JOYCE: ‑‑ because they didn't.

BARR: Barnaby, David Cameron resigned after Brexit. Should Albo do the same?

JOYCE: Well, I'll leave that to the Labor Party, but no doubt, and Labor Party members themselves have said this, he has lost a lot of paint on this issue, and he did it because it wasn't a surprise ‑ that's what people are annoyed about ‑ it was not a surprise. It was given to him by polls, it was given to him when he went out away from the inner‑suburban suburbs or the Teal seats, he stopped ‑ all he was listening to was his own echo chamber, he wasn't listening to the Australian people.

And there are other things ticking along there.
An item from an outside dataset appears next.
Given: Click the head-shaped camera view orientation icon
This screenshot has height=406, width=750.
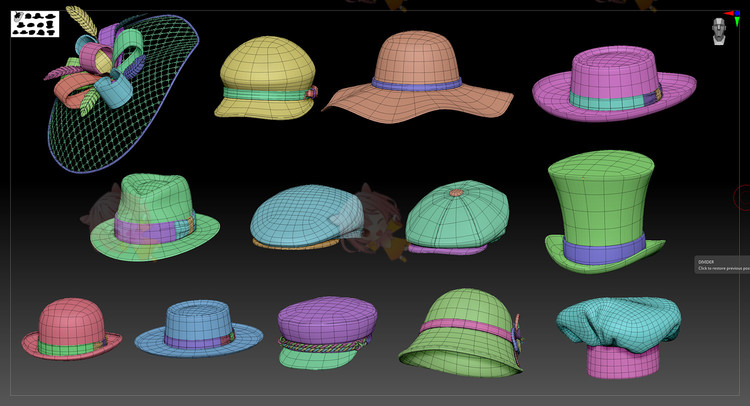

I went to one demonstration where 4,000 people around Labor seats were protesting against wind factories off their coast. They're talking about different things to what the Prime Minister's talking about, and when that starts happening to a Prime Minister, it is not good for their career.

BARR: Tanya, just finally, why didn't you pull it when it became really obvious that it wasn't going to get up?
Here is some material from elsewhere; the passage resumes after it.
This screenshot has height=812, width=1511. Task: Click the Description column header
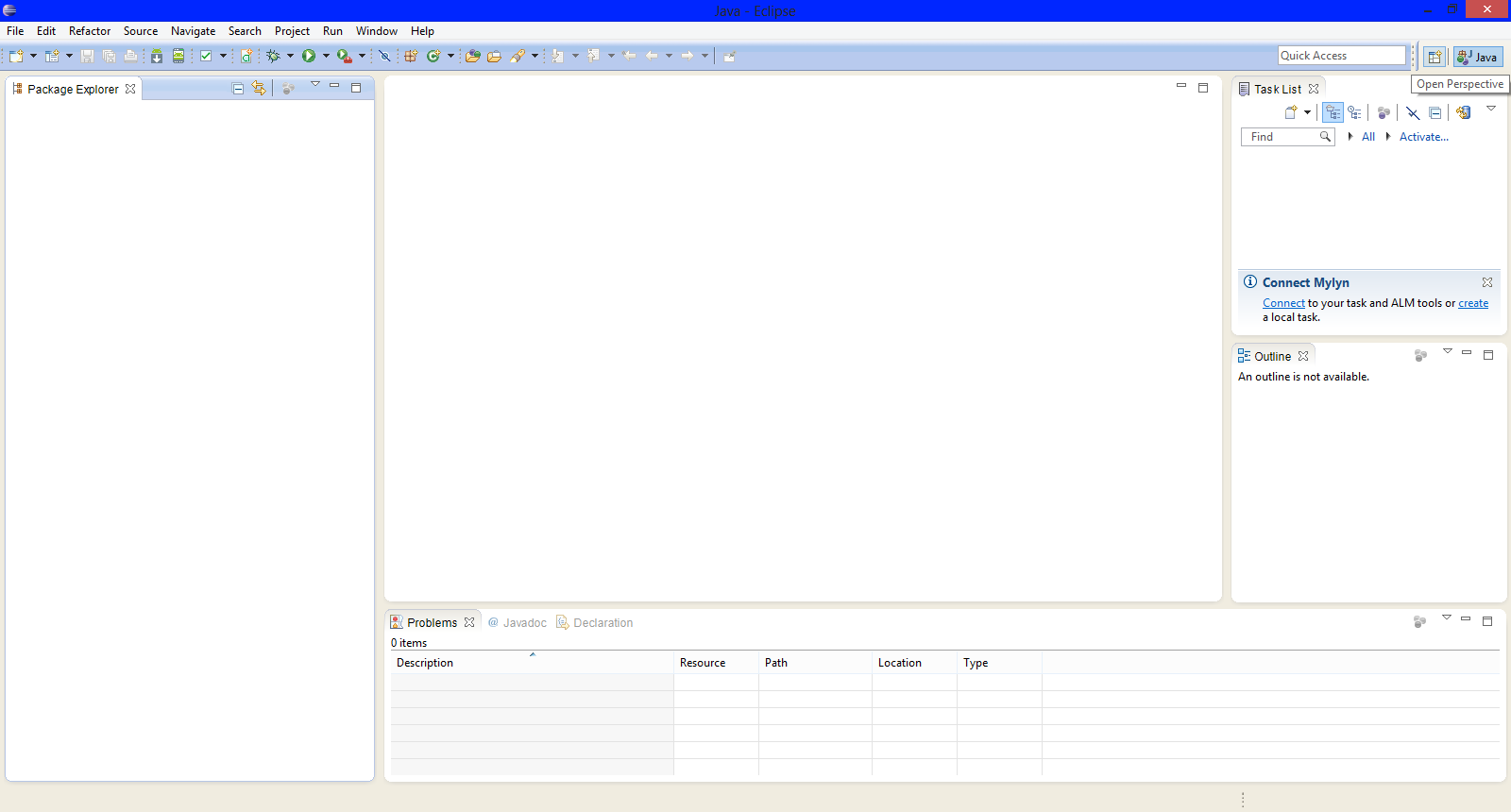tap(425, 663)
MINISTER PLIBERSEK: Well, we made a number of commitments to the Australian people at the time of the last election. One of them was to hold a referendum; the Prime Minister made that clear on election night. Another one was to deal with cost‑of‑living. And we've got cheaper childcare, we've got cheaper medicines, we're making it easier to see a bulk‑billed doctor, free TAFE ‑‑

BARR: Yeah, we're not talking about that today though ‑‑

MINISTER PLIBERSEK: ‑‑ we've seen increases in ‑‑

BARR: ‑‑ we're talking about The Voice fallout.

MINISTER PLIBERSEK: No, but I'm saying that governments can do more than one thing at a time, and the Prime Minister made a commitment, he kept that commitment. I think Australians respect a man who keeps his word.